■ **Records for this exercise**
>> START
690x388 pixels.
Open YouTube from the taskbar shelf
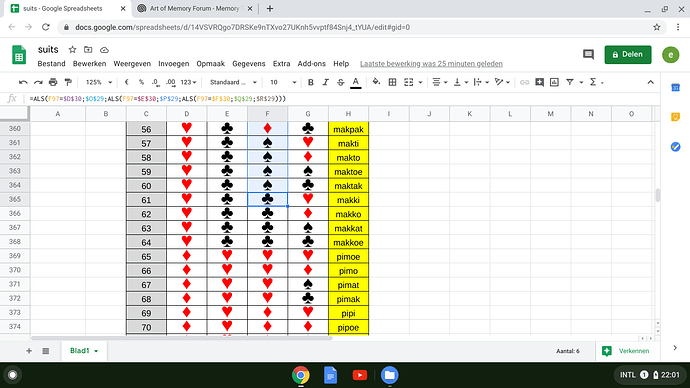tap(360, 375)
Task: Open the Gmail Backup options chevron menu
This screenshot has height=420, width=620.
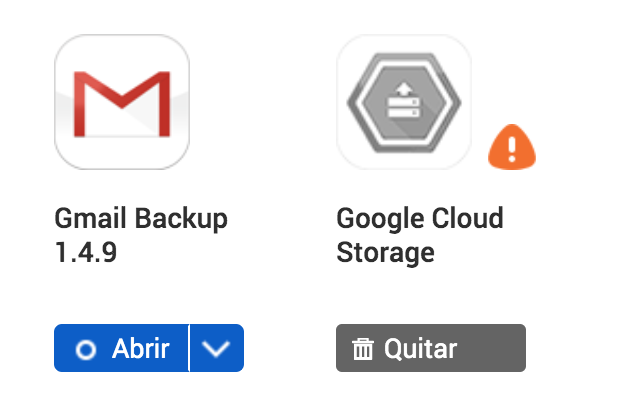Action: click(x=217, y=348)
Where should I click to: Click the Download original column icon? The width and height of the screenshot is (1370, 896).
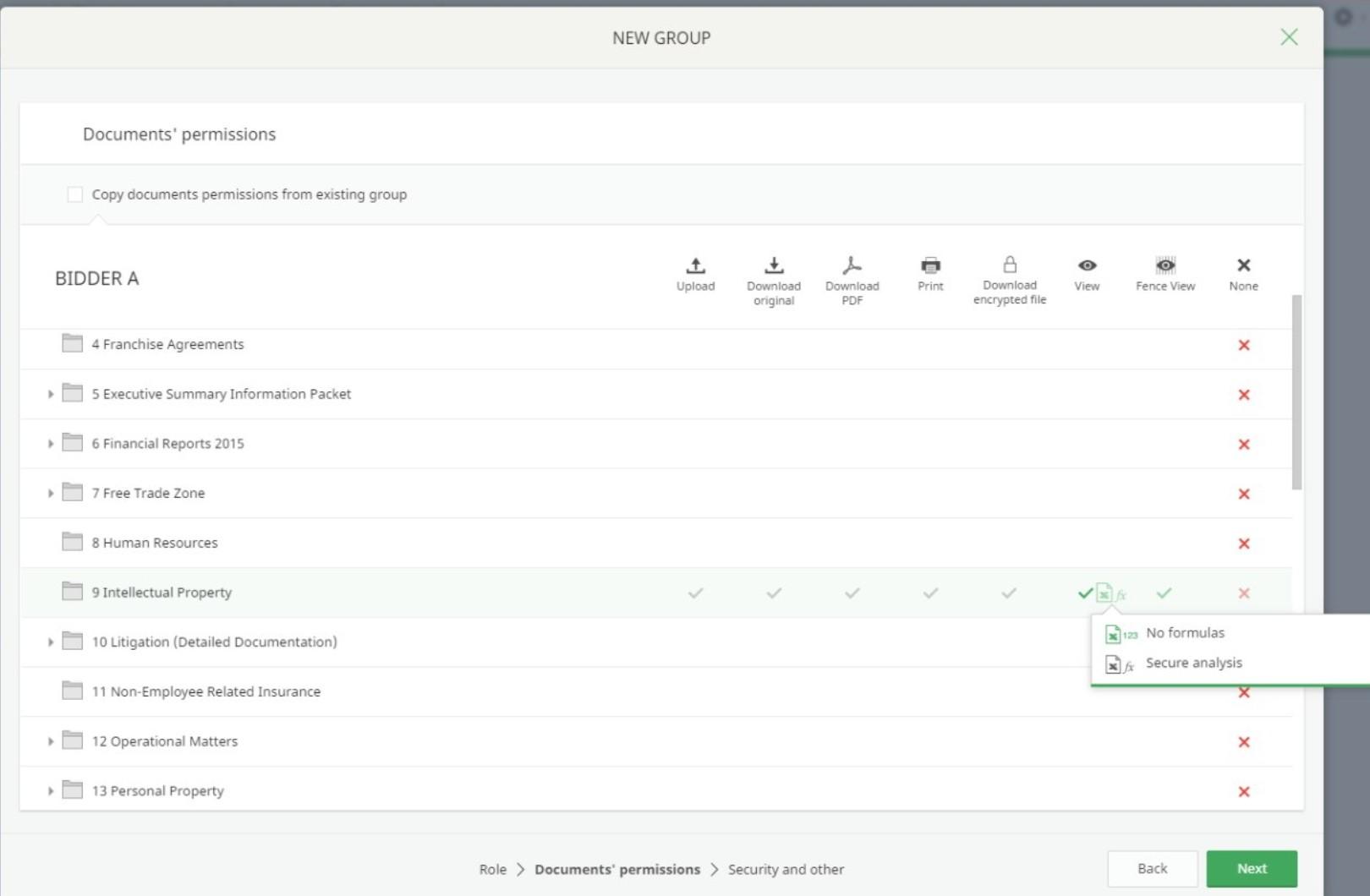pos(774,265)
>> END
■ **Direction**
Rewrite the stretch of the records from the line containing "Task: Open the" through the end, substituting "column button" for "column icon" and changing nothing else. Leave the pictures out of your answer.

■ **The solution**
Task: Open the Gmail Backup options chevron menu
This screenshot has height=420, width=620.
Action: click(x=217, y=348)
Where should I click to: Click the Download original column button? The width and height of the screenshot is (1370, 896).
pos(774,265)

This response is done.